SYLBACH

Preisgekrönte Superkondensatoren

Gemeinsam mit dem jungen Forscher Tony Oehm (Mitte) freuen sich Dr. Reinhard Schneider von der FAU Erlangen (links) und Max Bauer (Schulleiter am Regiomontanus-Gymnasium in Haßfurt) über die erfolgreiche Teilnahme im Fachbereich Physik. Foto: Harald Sippel/FAU

Was haben Primzahlen, Superkondensatoren und neuronale Netze gemeinsam? Es sind drei der Themen, mit denen Abiturientinnen und Abiturienten aus der Region Nürnberg einen Dr.-Hans-Riegel-Preis gewonnen haben.

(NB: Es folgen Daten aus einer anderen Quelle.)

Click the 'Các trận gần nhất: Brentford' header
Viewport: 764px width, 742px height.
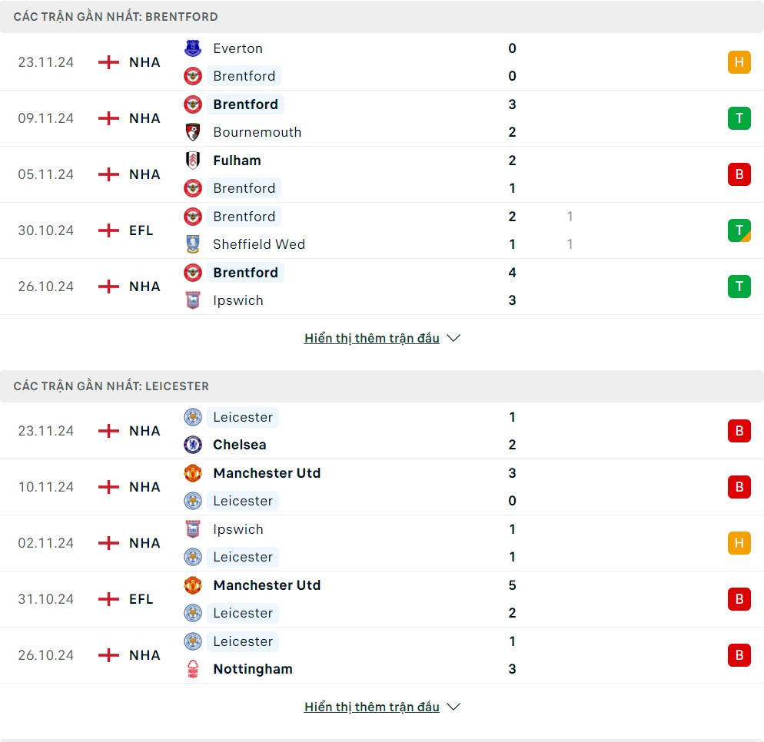point(115,16)
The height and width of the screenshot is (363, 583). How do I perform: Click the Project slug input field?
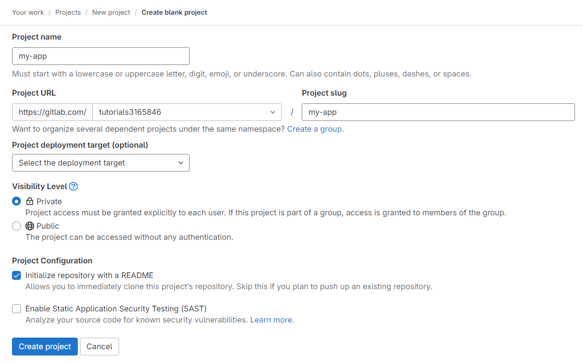tap(438, 112)
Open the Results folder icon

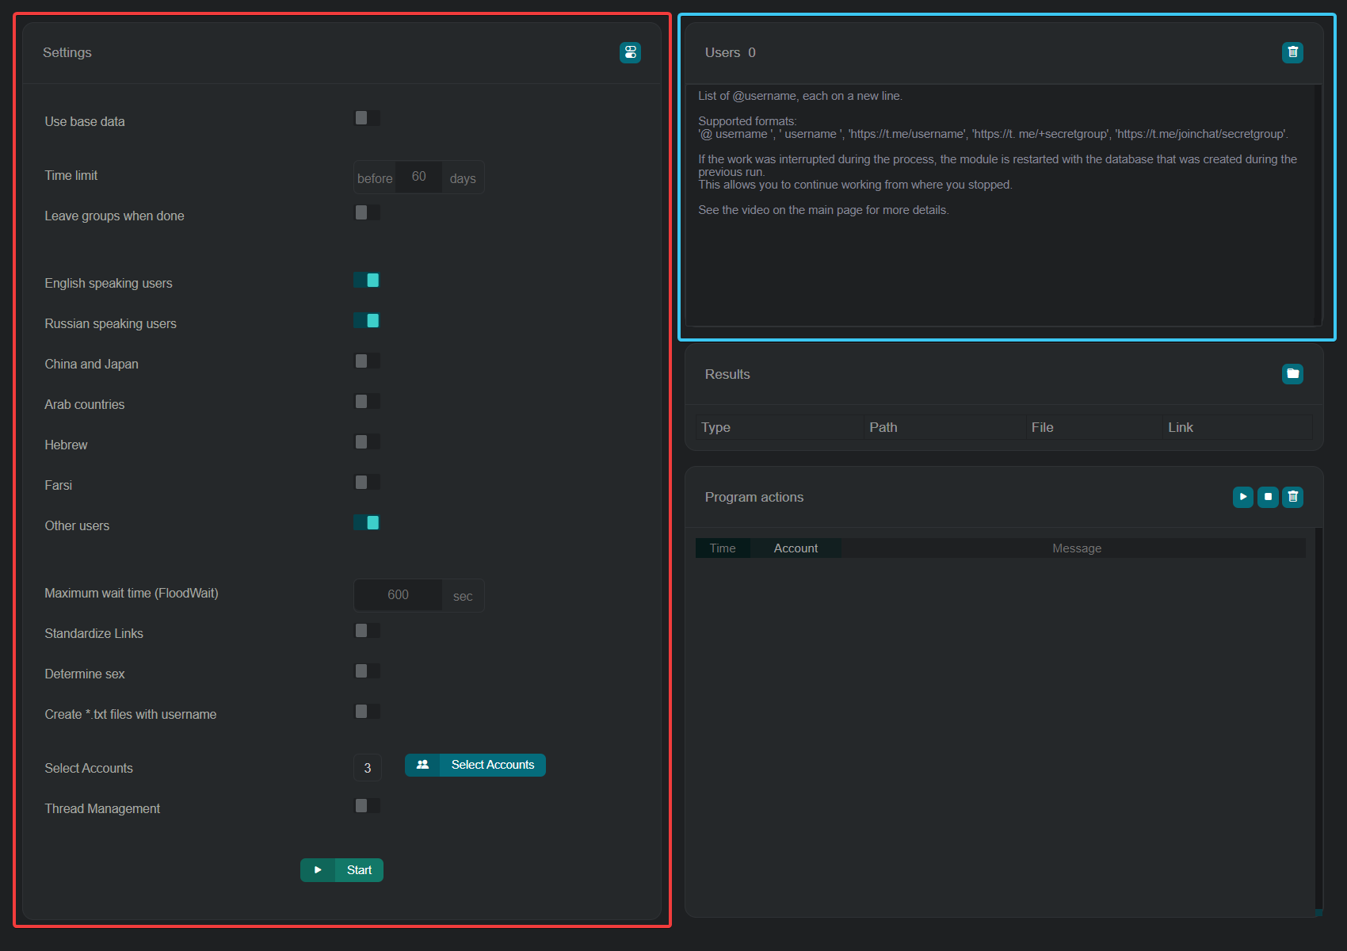tap(1292, 374)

Tony Oehm aus Sylbach ist einer der glücklichen Gewinner. Der 18-Jährige hat in diesem Jahr sein Abitur am Regiomontanus-Gymnasium in Haßfurt abgelegt. Seine W-Seminararbeit im Fach Physik hat er an der Friedrich-Alexander-Universität (FAU) Erlangen/Nürnberg eingereicht. Das Thema seiner Arbeit lautet „EcoCaps – Entwicklung ökologisch-nachhaltiger Superkondensatoren aus biologischen Abfallprodukten, effizienzsteigernd angewandt in Rekuperationssystemen“.

Insgesamt wurden in fünf Kategorien die ersten drei Preisträger geehrt. Im Fach Physik reichten neben Tony Oehm weitere 42 Mitstreiter an der naturwissenschaftlichen Fakultät ihre Arbeiten ein. Der Abiturient freut sich nun über 600 Euro, mit denen der 1. Preis dotiert ist. Auch die Schule erhält einen finanziellen Obolus in Höhe von 150 Euro, über den sich Max Bauer, Schulleiter des Regiomontanus-Gymnasiums in Haßfurt freute. Bauer, der ebenfalls an der Feierstunde an der FAU in Erlangen teilnahm, zeigte sich stolz über die erfolgreiche Teilnahme des jungen Sylbachers.

Neben dem Preisgeld wird Tony Oehm der Zugang zu nachhaltigen Förderangeboten in Form von kostenlosen Seminaren und Konferenzen angeboten. Der Abiturient wird in das Alumni-Programm der Dr.-Hans-Riegel-Stiftung aufgenommen. Die Stiftung des ehemaligen Haribo-Mitinhabers Dr. Hans Riegel engagiert sich insbesondere in der Bildungsförderung mit dem Ziel, junge Menschen bei der Gestaltung ihrer Zukunft zu unterstützen.

Die Arbeit von Tony Oehm, der im Laufe seiner Schulzeit an verschiedenen außerschulischen Forschungsprojekten wie „Jugend forscht“ teilnahm, wurde nach wissenschaftlichen Kriterien von einer Expertenjury bewertet, zusammengesetzt aus Forschern der FAU.

Ein besonderes Augenmerk lag dabei auf kreativen Themenstellungen sowie einem deutlich erkennbaren praktischen Eigenanteil, der in Form von Experimenten in der Facharbeit dargelegt war.